At some point I may finally come to my senses and forgive you. This could last years; it could last a life-time! And in that time, we let it interfere with our lives with other people who had nothing to do with that event, potentially taking away what could have been a very special life thriving in the present rather than letting the past dwell its way into making the present nothing but a dull painful navigation activity for the brain.
Now, let’s go back for a moment. You call me a scoundrel. I say to myself it means nothing; I don’t know what that word means and therefore I don’t store anything at all about it. I don’t store the experience nor that necessity of it.
Now this is not out of apathy please that is not what the writer is portraying. If I am not hurt by your statement, then there is nothing to forgive - follow so far? If I was to record your statement, I would have a reference to which I can work through - a meaning, a definition. And the meaning of that word. which I have learned from the past, gives action to the present moment, and I retaliate. That act of retaliation is learned from accumulating information about my self from the past. I have an image of who I am, what I like and don’t like, my experiences or knowledge telling me that I need to retaliate, etc. Now isn’t it that image which I created of “me” is what gets hurt? As long as I give power, meaning to that image, I leave myself completely at the mercy of my past.
Isn’t forgiveness an act of love?
If I have a need to “forgive”, or I have a feeling of “regret”, can I know love, compassion? As long as I get hurt, I may never know love. Love doesn’t know hurt because love doesn’t measure. It doesn’t compare. It doesn’t exist in a definition or image. The moment you try to define it is the moment love is nowhere to be found. In any relationship, when the “me” is involved, in other words, the image of “me”, then it is always the driving factor of that relationship. “I” am always expecting, measuring, comparing, afraid. And it leaves itself with the ability to be “hurt”. As long as I get hurt, I need to find a way to “free” that hurt and I use the idea of forgiveness. And that forgiveness comes from fear, outside influences from the past, or the “let it go” phenomena which is the same thing.

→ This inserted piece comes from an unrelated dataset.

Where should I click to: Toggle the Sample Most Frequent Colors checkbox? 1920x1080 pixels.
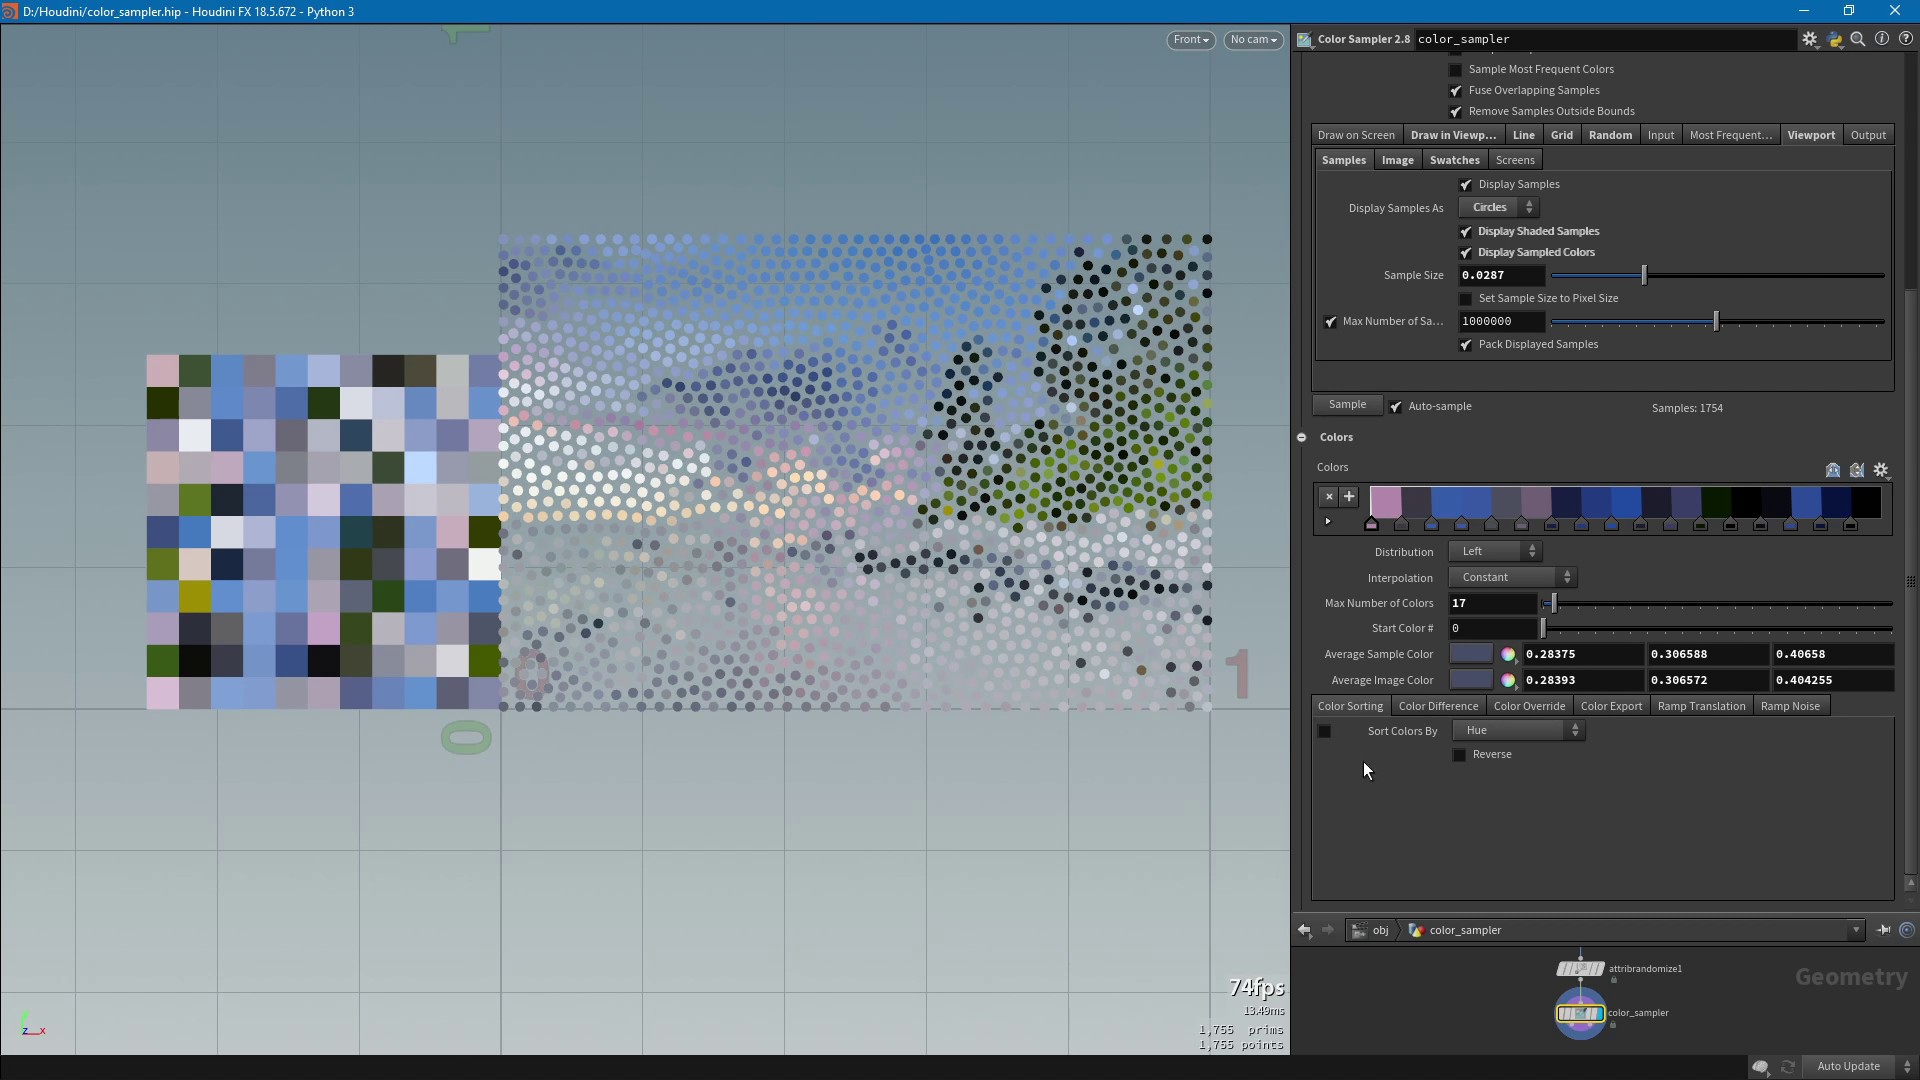pyautogui.click(x=1457, y=69)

Therefore, as long as the “me” is driving your actions and interpretations, as long as the me is finding the need to forgive, you are actually satisfying the “me/ego-self”. It gets hurt, and then seeks forgiveness. The me is always gathering, comparing, judging, expecting, seeking. Therefore when cultivating love or compassion, aren’t I actually cultivating it using the “me”? Even as far I say, I am currently not compassionate, so I must be compassionate - I’m going to forgive everyone that has done “me” harm and meditate to cultivate love inside of “me”. All these actions are being driven from the me -the ego-self!
Compassion and Love are not cultivatable
So is compassion, love - are these beautiful qualities possible to cultivate at all when the mind is constantly entrapped in its own battles? How can a hurt mind, love? How can a mind that is not hurt, ever find the need for forgiveness at all? Compassion is not something of the mind and a mind that is seeking forgiveness is doing so out of it’s own fulfilment not to be hurt again.
So what does one do? When the mind is still, meaning it is not seeking to become anything, to fix anything, to judge anything, to expect anything from anyone, in other words, to be completely nothing, then in that state you will find compassion. In that state, there is understanding that the it’s the “me”s nature to seek growth, to become, do more, have more, respect, acceptance, righteousness, purpose. If one has insight into this, then you will see that it has no place in love and compassion, and any cultivation of any kind, of goodness, etc through any method or system or mind control, is neither love, nor compassion.